Forward-looking information is based upon certain material assumptions that were applied in drawing a conclusion or making a forecast or projection, including management’s perceptions of historical trends, current conditions and expected future developments, as well as other considerations that are believed to be appropriate in the circumstances. While management of Momentous considers these assumptions to be reasonable based on information currently available, there is no assurance that such expectations will prove to be correct. By its nature, forward-looking information is subject to inherent risks and uncertainties that may be general or specific and which give rise to the possibility that expectations, forecasts, predictions, projections or conclusions will not prove to be accurate, that assumptions may not be correct and that objectives, strategic goals and priorities will not be achieved. Among the key factors that could cause actual results to differ materially from those projected in the forward-looking information include: the ability to consummate the Proposed Transaction; the ability to obtain requisite regulatory and security holder approvals and to satisfy other conditions to the consummation of the Proposed Transaction on the terms and at the times proposed; the impact of the announcement or consummation of the Proposed Transaction on relationships, including with regulatory bodies, employees, suppliers, customers and competitors; changes in general economic, business and political conditions, including changes in the financial markets; changes in applicable laws; changes in government regulation and regulatory compliance; and the diversion of management time on the Proposed Transaction. Should one or more of these risks, uncertainties or other factors materialize, or should assumptions underlying the forward-looking information or statements prove incorrect, actual results may vary materially from those described herein as intended, planned, anticipated, believed, estimated or expected. Readers are cautioned to consider these and other factors, uncertainties and potential events carefully and not to put undue reliance on forward-looking information.

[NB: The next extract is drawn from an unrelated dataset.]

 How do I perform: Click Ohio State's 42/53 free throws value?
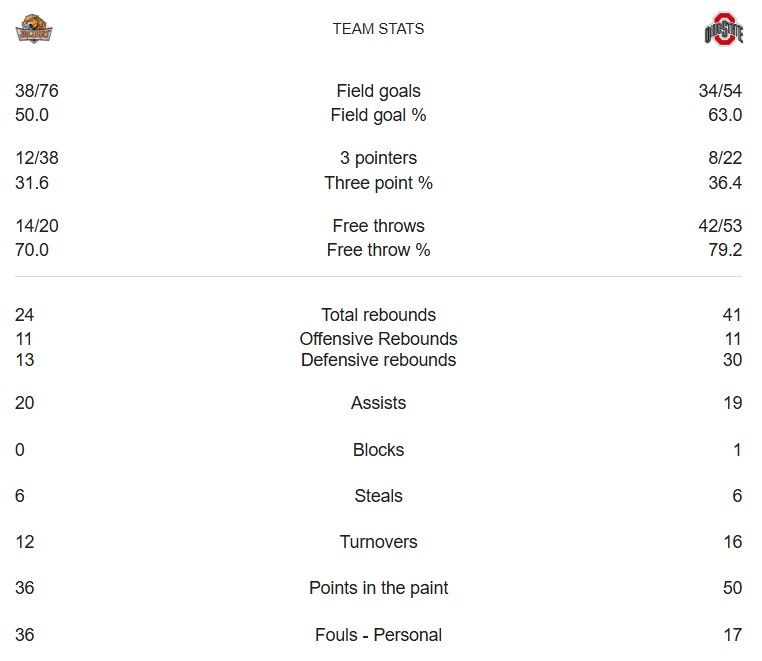pyautogui.click(x=720, y=226)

The forward-looking information contained in this press release is stated as of the date of this press release, and Momentous does not undertake any obligation to update or revise any forward-looking information, whether as a result of new information, future events or otherwise, except as required by applicable law.

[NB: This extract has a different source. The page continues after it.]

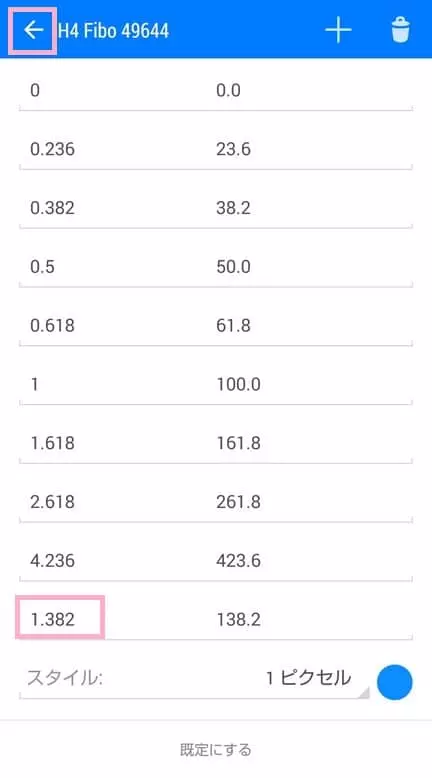Screen dimensions: 432x778
Task: Tap the 261.8 description field
Action: pos(313,502)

Unless otherwise indiciated, all references to “$” or “dollars” refer to Canadian Dollars.

For further information please contact:

Ray Harari
Director & CEO
Telephone: +507-6675-2221

Completion of the Proposed Transaction is subject to a number of conditions, including but not limited to, TSXV acceptance and if applicable pursuant to Exchange Requirements (as that term is defined in policies of the TSXV), majority of the minority shareholder approval. Where applicable, the Proposed Transaction cannot close until the required shareholder approval is obtained. There can be no assurance that the Proposed Transaction will be completed as proposed or at all.

Investors are cautioned that, except as disclosed in the management information circular or filing statement to be prepared in connection with the Proposed Transaction, any information released or received with respect to the Proposed Transaction may not be accurate or complete and should not be relied upon. Trading in the securities of the Company should be considered highly speculative.

The TSXV has in no way passed upon the merits of the Proposed Transaction and has neither approved nor disapproved the contents of this press release. Neither TSXV nor its Regulation Services Provider (as that term is defined in policies of the TSXV) accepts responsibility for the adequacy or accuracy of this release.

This press release does not constitute an offer to sell or a solicitation of an offer to sell any of the securities described herein in the United States. The securities have not been and will not be registered under the United States Securities Act of 1933, as amended (the “U.S. Securities Act“) or any state securities laws, and may not be offered or sold within the United States or to U.S. persons unless registered under the U.S. Securities Act and applicable state securities laws or an exemption from such registration is available.